Statistical analysis
The mean value and SEM were calculated. The effects of the independent variables were examined by analysis of variance (ANOVA). Differences between the groups were checked in post hoc tests by least significant difference (LSD) tests. Alpha error was consequently adjusted, p values < 0.05 were considered significant. All data were analysed using Graphpad Prism version 4.0 for Windows, GraphPad Software (San Diego, CA, USA).
Results
Platelet concentration in PRP is 47.2 ± 6.1 × 10 10 /l, which is 5.2 times the platelet concentration (9.1 ± 1.3 × 10 10 /l) in the whole blood. Mean values for TGF-β1 were 145.2 ng/ml in PRP, and 38.6 ng/ml in the whole blood.
The specific ALP activity was significantly higher in the samples from the coral/PRP/MSC group compared with those from the coral/MSC and coral/PRP groups ( p < 0.05) at 7 and 14 days in vitro ( Fig. 2 ).

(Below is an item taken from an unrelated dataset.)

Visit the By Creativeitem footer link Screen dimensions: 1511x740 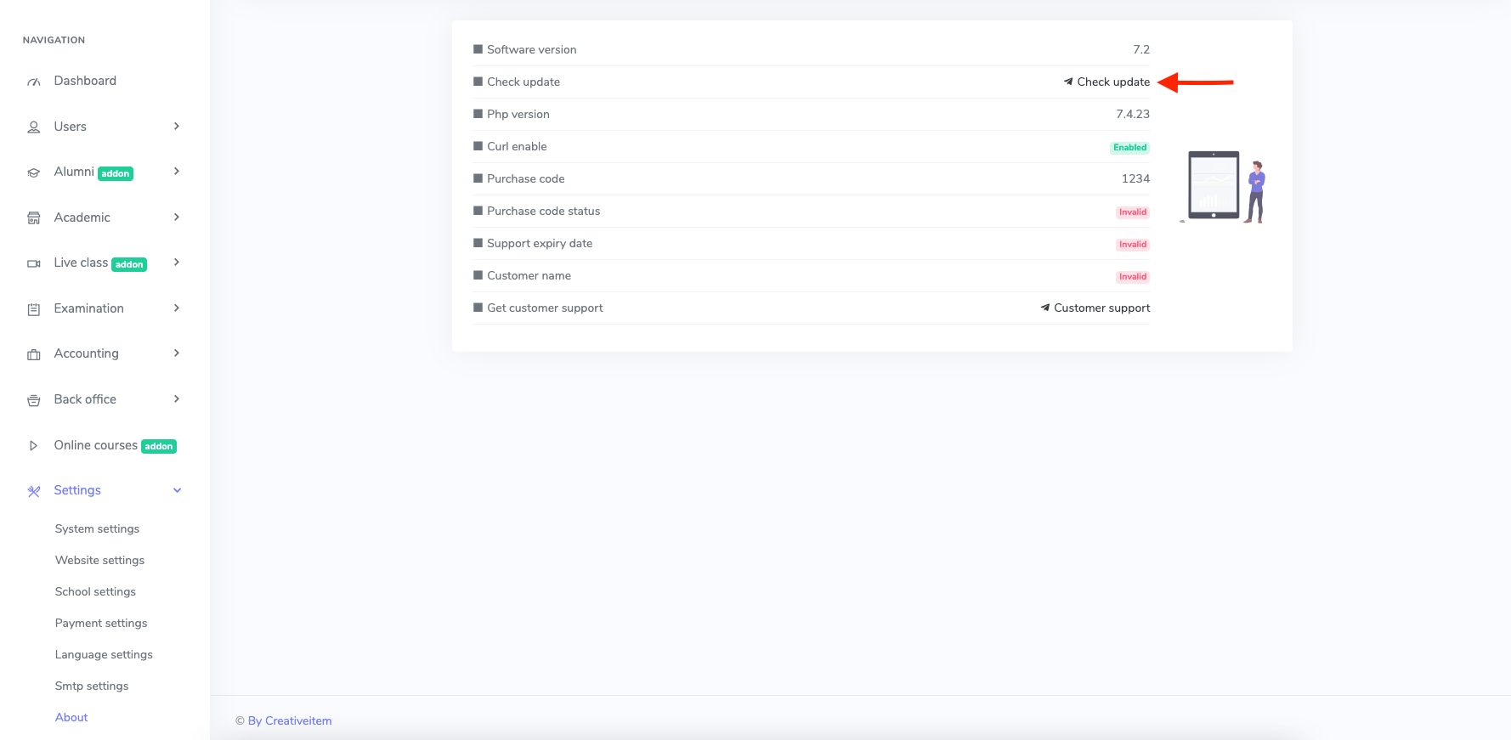(290, 720)
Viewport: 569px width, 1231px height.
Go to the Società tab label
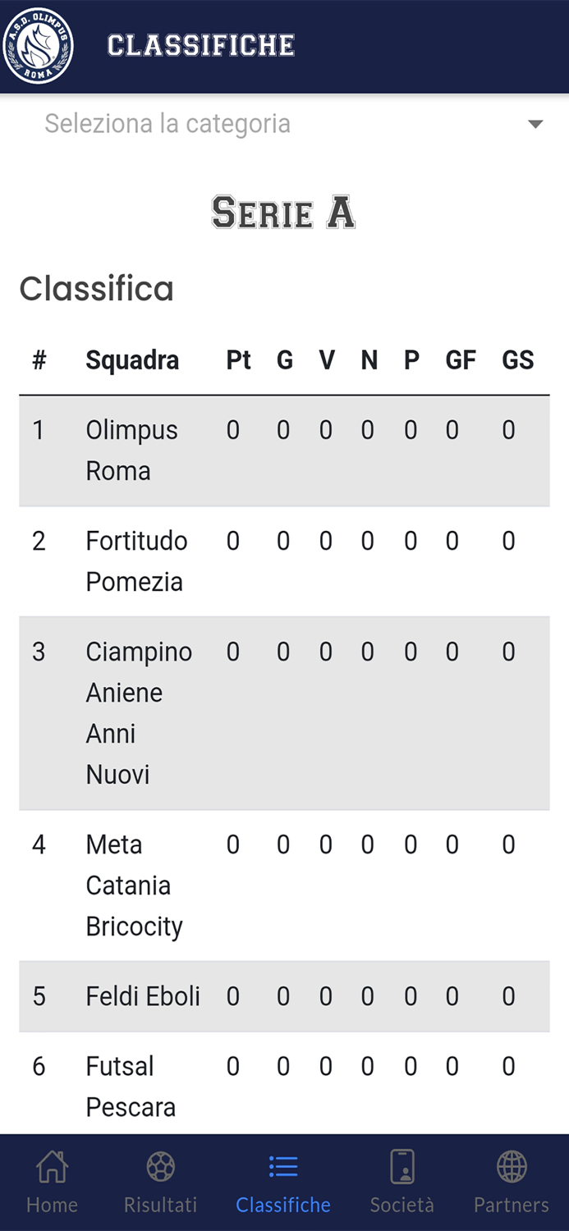tap(402, 1205)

SEM examination of the coral/PRP specimen showed netlike fibronectin in the pores of the coral scaffold ( Fig. 3 A ). In the coral/MSC group, seeded cells adhered and spread well on the surface of the coral scaffold ( Fig. 3 B). SEM examination of coral/PRP/MSC indicated that seeded cell adhered on the surface coral scaffold and trapped fibronectin in the pores of the coral scaffold ( Fig. 3 C). Using fluorescent microscopy, cells labelled green with CFDA were observed to line up against the surface of the porous scaffold in coral/MSC specimen ( Fig. 3 D). In the coral/PRP/MSC group, cells were on the surface and in the pores of the coral scaffold ( Fig. 3 E).
In vivo implantation
All the animals survived the experimental procedure, and no visible inflammatory reactions, infections, or extrusions were observed. Specimens from the coral/PRP/MSC and coral/MSC groups showed red, smooth surfaces ( Fig. 4 B and C ).